James MacCraken, Walrus Program Supervisor with U.S Fish & Wildlife Service in Anchorage, Alaska, said though sea ice is at it’s minimum during the month of September, this had not been an issue in prior seasons.

“In the past, ice remained over the relatively shallow waters of the outer continental shelf of the Chukchi Sea where female walruses spend the summer,” MacCraken said. “This situation provided very good conditions for female walrus and their calves in terms of acquiring food, shelter from storms, and isolation from predators.”

According the USGS, which has been conducting research on Pacific walruses since 2004, the walruses are hauling out earlier and in higher numbers each year. While in 2010, walruses began hauling out in late August; they arrived almost a month earlier in 2011.

MacCraken said these changing environmental conditions are likely due to increased greenhouse gas emissions.
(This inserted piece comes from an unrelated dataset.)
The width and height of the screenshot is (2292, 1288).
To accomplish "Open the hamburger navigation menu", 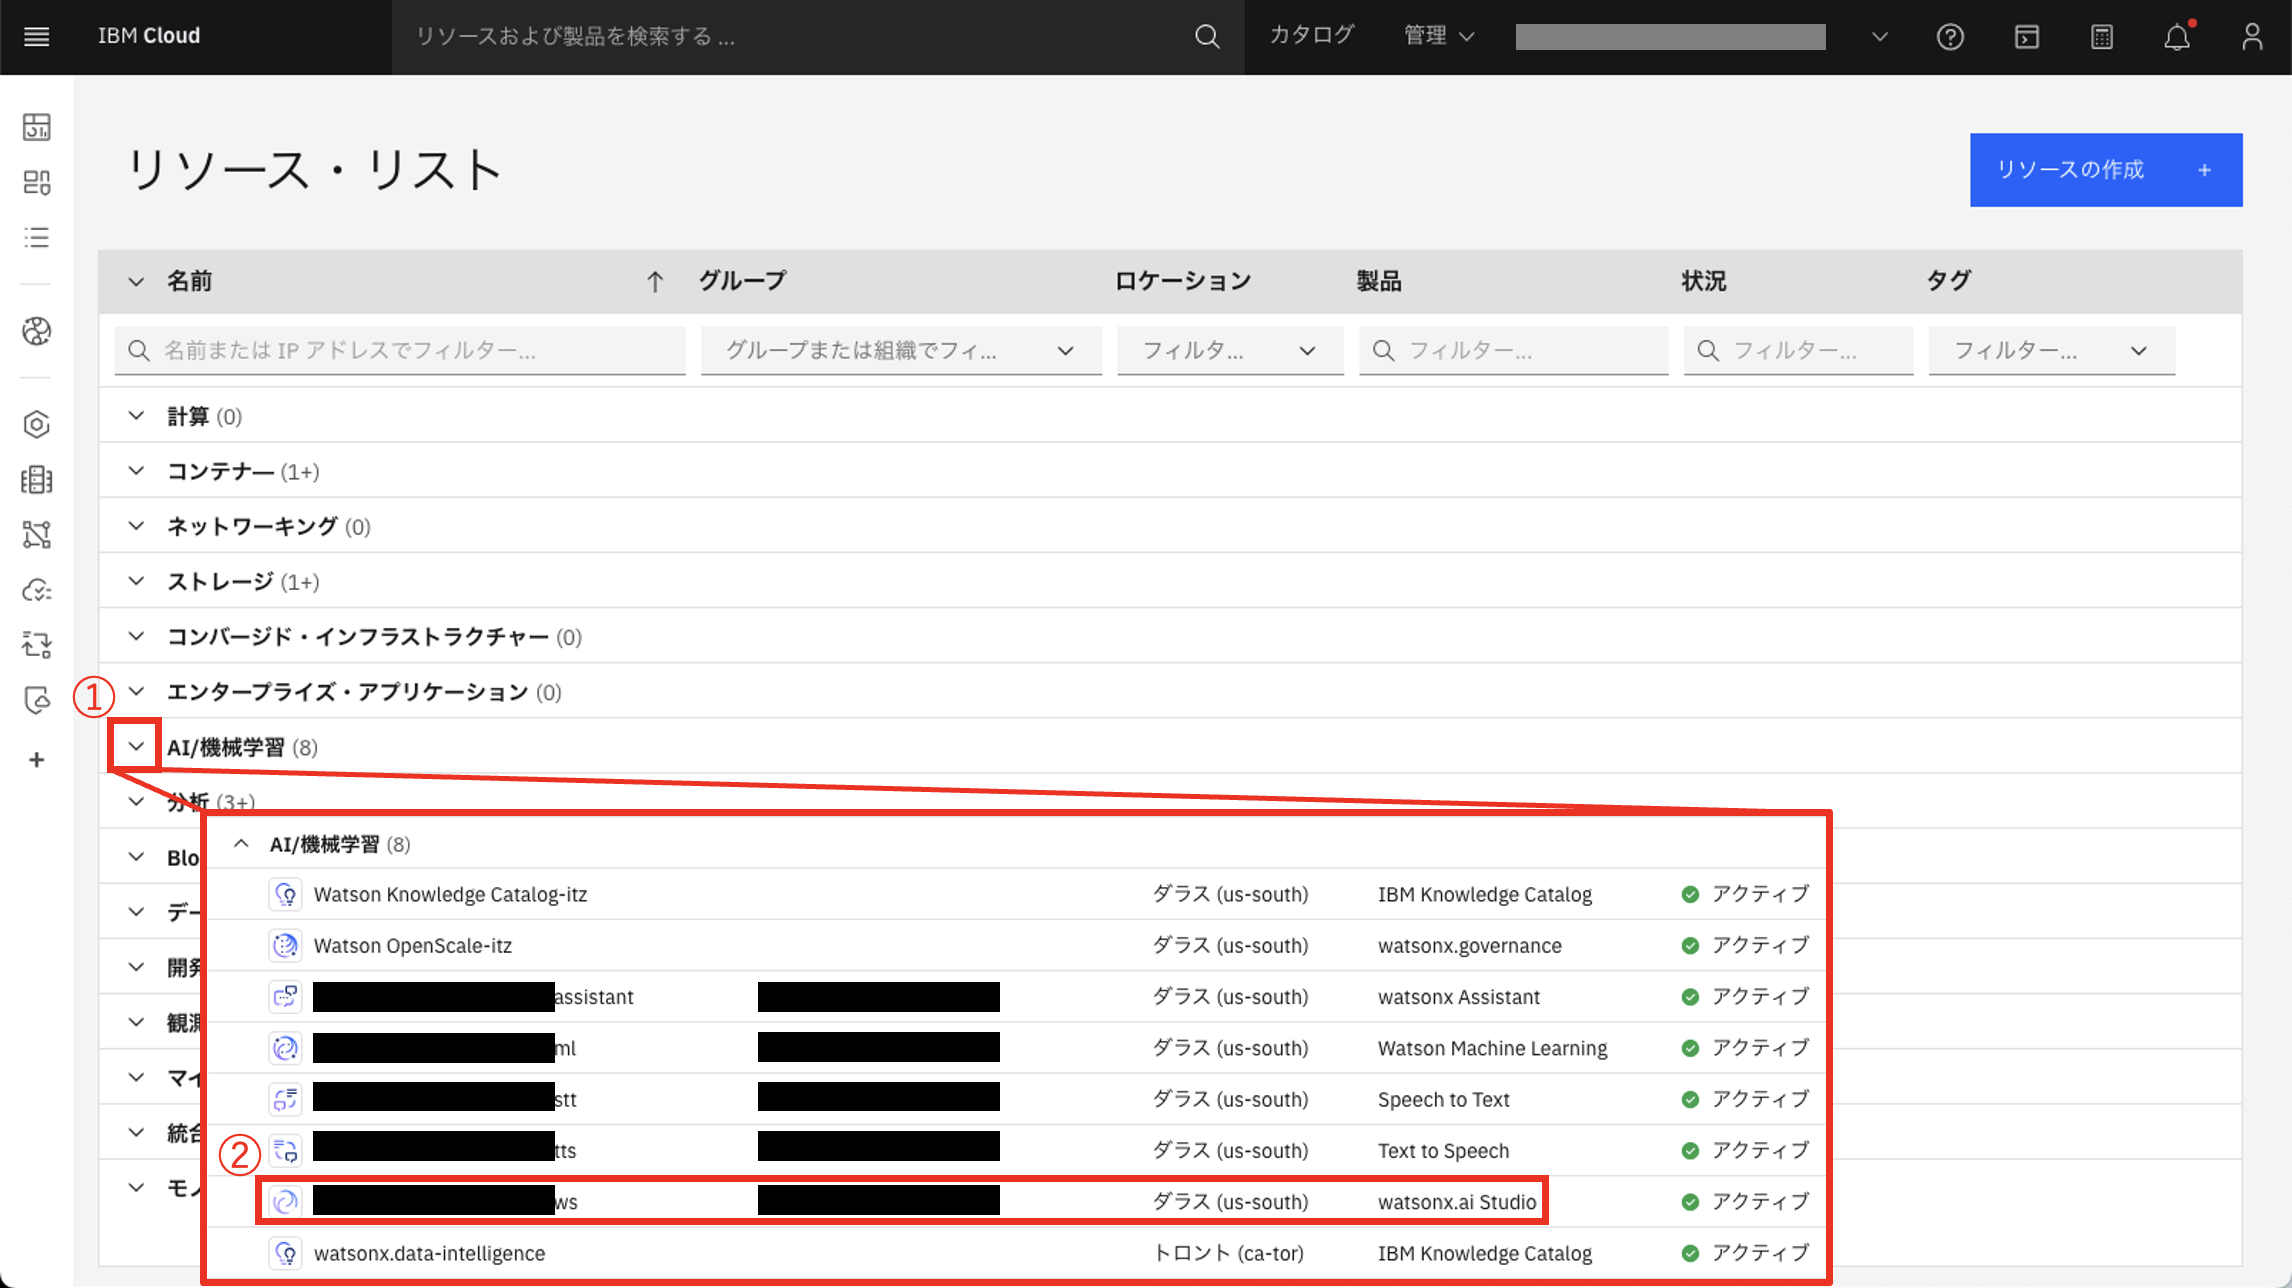I will click(36, 37).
“The changes in sea ice amount and thickness in the Chukchi and Bering Sea, as well as the rest of the arctic over the last two decades, is attributable to a warming ocean and atmosphere which are most likely due to increased greenhouse gas concentrations in the atmosphere,” he said.

The depletion in sea ice has negative affects for three reasons, MacCraken said.

The haul outs of walruses are often very large, he said, often totaling between 10,000 to more than 20,000 animals.

“Adults are often jockeying for position and calves can get separated from their mothers and get trampled to death,” MacCraken said. “So there is a baseline level of mortality at large haulouts that probably does not occur or is not as great as when the animals are spread out in smaller groups on the ice.”

Secondly, when walruses feel threatened, for example by bears or people, they respond en masse, resulting in enormous stampedes.

“Hundreds of calves can be trampled in these stampedes,” MacCraken said.

Lastly, with such a concentrated population of walruses, prey in the surrounding area also depletes.

Walruses are also harvested in Alaska, Jay explained.

The high level of future harvests, Jay said, as well as the diminished sea ice in the Chukchi Sea could have the greatest impact on future walrus populations.